For picky eaters, keep these tips in mind. Pair new foods with foods your child loves so you aren’t overloading them with too many novelty foods. Continue eating the new food item yourself to be a positive role model, and slowly incorporate that food into your everyday diet. Prepare the food on a consistent basis so that your child has up to 10 exposures to a new food; it takes time for kids to develop a food preference. I’ve made this a game with my 9-year-old daughter, telling her that she should try a new food at least 10 times before deciding whether or not she likes it. I’ve also gotten a lot of mileage out of reminding her that she has a certain number of tries left for her taste test to be completed. She usually plays along, especially if it’s a food that she sees everywhere in the markets because it’s in season!

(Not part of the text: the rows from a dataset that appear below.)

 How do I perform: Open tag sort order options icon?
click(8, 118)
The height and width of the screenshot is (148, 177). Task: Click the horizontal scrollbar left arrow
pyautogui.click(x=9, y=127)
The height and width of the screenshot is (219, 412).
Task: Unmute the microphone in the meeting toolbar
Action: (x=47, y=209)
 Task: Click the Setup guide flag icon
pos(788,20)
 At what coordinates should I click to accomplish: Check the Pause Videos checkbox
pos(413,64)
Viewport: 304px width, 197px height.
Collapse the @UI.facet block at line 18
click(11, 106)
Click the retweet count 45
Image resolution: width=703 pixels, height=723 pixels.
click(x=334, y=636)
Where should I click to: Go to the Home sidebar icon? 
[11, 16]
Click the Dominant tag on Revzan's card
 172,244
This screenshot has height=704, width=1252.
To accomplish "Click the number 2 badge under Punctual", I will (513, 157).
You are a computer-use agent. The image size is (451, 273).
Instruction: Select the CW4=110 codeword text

Here are three of my favorite simple, seasonal produce items to try (or try again) with your kids.

Butternut squash:
Health Benefits: fiber, vitamin B6, potassium, folate, carotenoids, beta-carotene (vitamin A) vitamin C, antioxidant
Fun Factor: The odd bell shape, its sisterhood to the mighty pumpkin, and its burnt orange color
Cooking Ideas: roasted with a sprinkling of brown sugar, cut into chunks and mixed into mac n’ cheese, mashed like sweet potatoes

Brussels sprouts:
Health Benefits: fiber, DNA protection, antioxidant, vitamins C, E, A, and K, omega-3 fatty acids, folate
Fun Factor: kids like the layers of the tiny cabbages, tastes and looks like no other food
Cooking Ideas: halve and roast with extra virgin olive oil, add to a stir fry with tofu and soy sauce

Pomegranate:
Health Benefits: antioxidants (flavonoids), vitamins A, C, and E, folic acid
Fun Factor: it’s ruby red, messy, and each seed is housed in its own interlocking compartment – what more can I say?
Cooking Ideas: de-seed and juice pomegranates and add to gelatin for a kid-friendly jiggly treat, pomegranate smoothies

Let seasonality help your cause to get your kids to eat healthier foods. Remind them of their connection to their food source and the benefits of investigating what the local farm stand has to offer.